Todo indicaba que yo no iba a leer El día que Nietzsche lloró, de Irvin D. Yalom. Para empezar, cuando cayó en mis manos se trataba de un préstamo, con la advertencia del dueño de que no era un libro sofisticado, sino una simple novela, de esas que se exhiben y se venden ampliamente. En segundo lugar, la edición del ejemplar que recibí era la traducida al español de su inglés original. Para no entrar en mayores detalles, del cúmulo de prejuicios que atentaban en contra de que yo leyera ese libro, y que se refieren básicamente a la manía de no leer nada a menos que sea en el momento adecuado (por ejemplo: Ƒcómo voy a conservar un libro prestado hasta que le llegue el momento propicio para leerlo y poder regresarlo o cómo voy a leer una traducción, sin duda mala, cuando podría leer el original?), el más invencible era que se tratara de una novela.

Hay dos tipos de novelas: aquellas que son novela, y las que son libro. Yo me inclino más por estas últimas, al igual que todo buen lector (para Stevenson, es un buen lector el que, entre otras características, puede apreciar un libro opuesto a su gusto y principios personales, aun a sabiendas de que éstos, y no aquéllos, sean los que estén en desuso o equivocados). Me gustan las novelas-libro, y rechazo prejuiciadamente las novelas-novela. La definición de la diferencia entre unas y otras explica el porqué.

Mientras que las que son libro tienen como uno de los protagonistas principales el estilo o la forma de expresión escrita en que el autor transmite desde la concepción hasta la consumación de la obra en sí, las que son novela se limitan a que su interés recaiga exclusivamente en el argumento que desarrollen.

Es decir, mientras que las novelas-libro interesan, gustan, enseñan, entretienen, intrigan, conmueven, angustian, desesperan y divierten al lector sin que necesariamente las lea "hasta el final", o en orden, una o treinta veces, las novelas-novela sólo consiguen lo que sea que consiguen siempre y cuando el lector las lea forzosamente de principio a fin, en este orden exclusivo, y sin que, por otra parte, quiera o tenga que volverlas a leer, de hecho, nunca, pues se trata de productos desechables, como puede serlo un periódico que usas a manera de paraguas: porque te llovió sin que llevaras con qué protegerte, y prefieres usar ese periódico a mojarte, aunque luego pienses que habría sido mejor mojarse después de todo.

Un par de datos me hicieron desistir de mis costumbres. Quién es el amigo que me lo prestaba y, por otra parte, el recuerdo de haber ojeado el libro en cuestión en alguna mesa de librería sin que hubiera despertado mi interés. Tener al dueño como un lector sofisticado, fino, sensible, fue un motivo poderoso para derribar mis prejuicios y darle una oportunidad al autor.

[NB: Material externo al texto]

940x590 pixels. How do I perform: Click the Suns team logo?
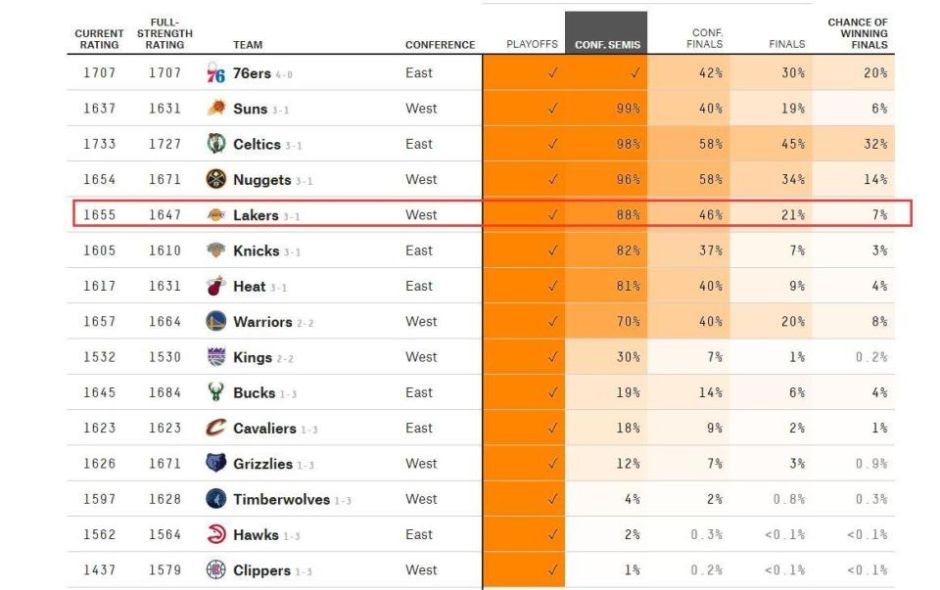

Pero lo que me convenció de leerlo fue Nietzsche en sí. El título sirvió de estímulo. Como en las mejores novelas de intriga, despertó en mí el deseo de llegar al momento en que el protagonista llorara, pues conozco bien el episodio en el que el filósofo, en la vida real, abraza a un caballo al que en su sueño golpeó y, al abrazarlo, llora sobre su cara.

Pero todo lo que las líneas anteriores quieren decir no es sino que esta novela, que es más novela que libro, por cierto, cumple como pocos libros, libros-libro, el principio establecido creo que por Horacio, que consiste en enseñar entreteniendo (con movimiento, gustando, interesando, intrigando, angustiando, divirtiendo, desesperando), por lo que estoy en gran deuda de gratitud con quien me lo prestó. Tan bien traducido que se me olvidó que no estaba leyendo el original, el libro me pasó la historia de ideas rompeaguas del siglo XX, y lo hizo tan nutridamente que me impulsaba a estarlo subrayando a cada rato, manía que, por tratarse de un libro prestado, no puede llevar a cabo. Tampoco es que lo tome a mal. El libro me dio tanto que, cuando lo relea, en un ejemplar propio, lo podré subrayar. Y subrayar.